Warga Gugat Gubernur DKI karena Dianggap Lalai Antisipasi Banjir
Sebanyak 243 warga mengajukan gugatan ”class action” ke Gubernur DKI atas banjir di Jakarta yang melanda awal tahun 2020. Mereka menganggap Gubernur lalai mengantisipasi terjadinya banjir saat itu.
Oleh
NIKOLAUS HARBOWO
·3 menit baca
JAKARTA, KOMPAS - Warga menggugat Gubernur DKI Jakarta atas kelalaian mengantisipasi banjir di Jakarta awal tahun 2020. Kelalaian itu menyebabkan kerugian materiil bagi warga. Gugatan itu didaftarkan ke Pengadilan Negeri Jakarta Pusat, Senin (13/1/2020) atas nama 243 warga.

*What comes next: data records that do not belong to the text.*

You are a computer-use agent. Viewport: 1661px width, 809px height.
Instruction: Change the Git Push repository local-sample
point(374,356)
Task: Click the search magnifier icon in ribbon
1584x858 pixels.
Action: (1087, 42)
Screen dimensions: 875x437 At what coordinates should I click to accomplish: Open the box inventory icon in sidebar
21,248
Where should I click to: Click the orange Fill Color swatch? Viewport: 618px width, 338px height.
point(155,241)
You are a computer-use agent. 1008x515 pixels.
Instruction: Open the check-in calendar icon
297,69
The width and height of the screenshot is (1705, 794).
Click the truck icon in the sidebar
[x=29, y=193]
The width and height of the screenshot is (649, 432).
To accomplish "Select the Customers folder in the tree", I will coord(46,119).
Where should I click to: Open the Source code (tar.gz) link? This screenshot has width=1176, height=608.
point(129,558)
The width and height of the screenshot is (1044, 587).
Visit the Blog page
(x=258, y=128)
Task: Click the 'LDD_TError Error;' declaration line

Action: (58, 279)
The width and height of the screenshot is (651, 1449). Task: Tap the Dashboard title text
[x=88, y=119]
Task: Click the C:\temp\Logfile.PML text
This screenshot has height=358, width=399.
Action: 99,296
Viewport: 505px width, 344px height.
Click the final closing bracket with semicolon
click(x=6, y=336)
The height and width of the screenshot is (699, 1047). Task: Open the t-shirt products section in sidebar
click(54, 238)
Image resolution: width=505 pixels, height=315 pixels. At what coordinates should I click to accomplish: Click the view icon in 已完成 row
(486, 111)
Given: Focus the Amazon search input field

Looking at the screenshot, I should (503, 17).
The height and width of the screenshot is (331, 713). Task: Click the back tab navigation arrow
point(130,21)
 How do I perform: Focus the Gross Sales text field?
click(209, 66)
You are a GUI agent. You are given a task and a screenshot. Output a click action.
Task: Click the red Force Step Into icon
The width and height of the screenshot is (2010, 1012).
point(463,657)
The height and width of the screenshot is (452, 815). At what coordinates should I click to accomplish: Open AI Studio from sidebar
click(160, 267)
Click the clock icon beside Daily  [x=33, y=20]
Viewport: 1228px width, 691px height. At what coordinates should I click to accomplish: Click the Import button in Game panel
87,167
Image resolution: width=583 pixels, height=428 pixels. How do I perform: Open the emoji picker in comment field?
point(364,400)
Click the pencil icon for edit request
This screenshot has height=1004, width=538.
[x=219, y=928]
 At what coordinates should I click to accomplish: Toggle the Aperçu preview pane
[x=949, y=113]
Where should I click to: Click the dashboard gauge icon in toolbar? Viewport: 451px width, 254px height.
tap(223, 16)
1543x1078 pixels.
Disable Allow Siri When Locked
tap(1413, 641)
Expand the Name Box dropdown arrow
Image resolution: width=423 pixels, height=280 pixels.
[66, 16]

Mereka tergabung dalam Tim Gugatan Class Action Banjir DKI 2020 yang menjadi pihak penggugat dengan total kerugian Rp 42,3 miliar. Nilai kerugian terkecil sebesar Rp 498.000, sedangkan nilai kerugian terbesar mencapai Rp 8,7 miliar. Kerugian ini di luar nilai kerugian yang dialami pengusaha mencapai Rp 1,045 triliun.
Salah seorang penggugat, Rudi Iskandar (43), warga Gading Griya Lestari, Jakarta Utara menilai sebelum banjir 1 Januari lalu, tidak ada peringatan dini yang diinformasikan oleh pemerintah kepada warga. Pasca-banjir, warga juga tidak menerima bantuan dari pemerintah daerah. "Tak ada peringatan langsung dari pemerintah. Kebetulan, di kompleks (perumahan), ada grup Whatsapp. Ada warga yang selalu memberi informasi," ujar Rudi.
Sebelumnya, banjir setinggi 50 sentimeter melanda Perumahan Gading Griya Lestari, Jakarta Utara. Rudi mengaku mengalami kerugian sekitar Rp 200 juta hingga Rp 300 juta akibat banjir tersebut. Kerugian itu meliputi kerusakan mesin cuci, kulkas, motor, dan bahan-bahan kain konveksi.
Korban banjir lain, Suminem Patmoswito (60), warga asal Pesanggrahan, Jakarta Selatan menyampaikan, sebelum banjir melanda, dia sama sekali tidak mendengar peringatan banjir. Seharusnya, menurut dia, Pemerintah Provinsi DKI belajar dari peristiwa banjir pada 2007 lalu. "Air cepat sekali tinggi. Ada luapan Kali Pesanggrahan. Setelah banjir surut, bantuan juga sama sekali tak ada," tutur Suminem.
Tinggi banjir di kawasan rumah Suminem bisa lebih dari 1 meter. Sumimem menyebut, banjir tersebut telah merendam seluruh barang dagangannya dengan total kerugian ratusan juta rupiah. "Harapan saya itu, ke depan, mohon perhatian khusus dari pemerintah untuk warga-warga yang tinggal di dekat kali. Itu harus mendapat peringatan," kata Suminem.
Kuasa hukum para penggugat, Alvon Kurnia Palma, menjelaskan, alasan pemilihan Gubernur DKI sebagai pihak tergugat karena banjir yang terjadi di Jakarta pada pergantian tahun 2020 (31 Desember 2019 hingga 1 Januari 2020), merupakan banjir lokal. Pemerintah DKI seharusnya memahami topografi di daerahnya dan sigap memberi peringatan dini kepada warga yang tinggal di kawasan rawan banjir.
"Nyatanya, warga yang tinggal di kawasan cekungan atau dekat kali tidak diberi peringatan. Kalau memang tahu di sana rawan banjir, seharusnya respon pemerintah daerah bisa cepat," ucap Alvon.
Atas dasar itu, Alvon menilai, Gubernur DKI lalai menjalankan kewajibannya untuk memberi peringatan dan bantuan darurat kepada korban banjir seperti yang diatur dalam Undang-Undang Nomor 24 Tahun 2007 tentang Penanggulangan Bencana, dan Peraturan Pemerintah Nomor 21 Tahun 2008 tentang Penyelenggaraan Penanggulangan Bencana.
Sementara itu, secara terpisah, Kepala Biro Hukum Pemprov DKI Jakarta Yayan Yuhana mempersilakan warga mengajukan gugatan karena itu merupakan hak setiap orang. Pihaknya pun siap untuk menghadapinya.
"Kami sudah siapkan tim hukum. Kalau memang perlu tenaga ahli, kami akan pakai tenaga ahli, tergantung apa yang nanti kami perlukan. Kami lihat dulu gugatannya, nanti kami kaji. Mereka gugat apa, apa yang mereka ganti rugi, dasarnya apa, kerusakannya apa," tutur Yayan.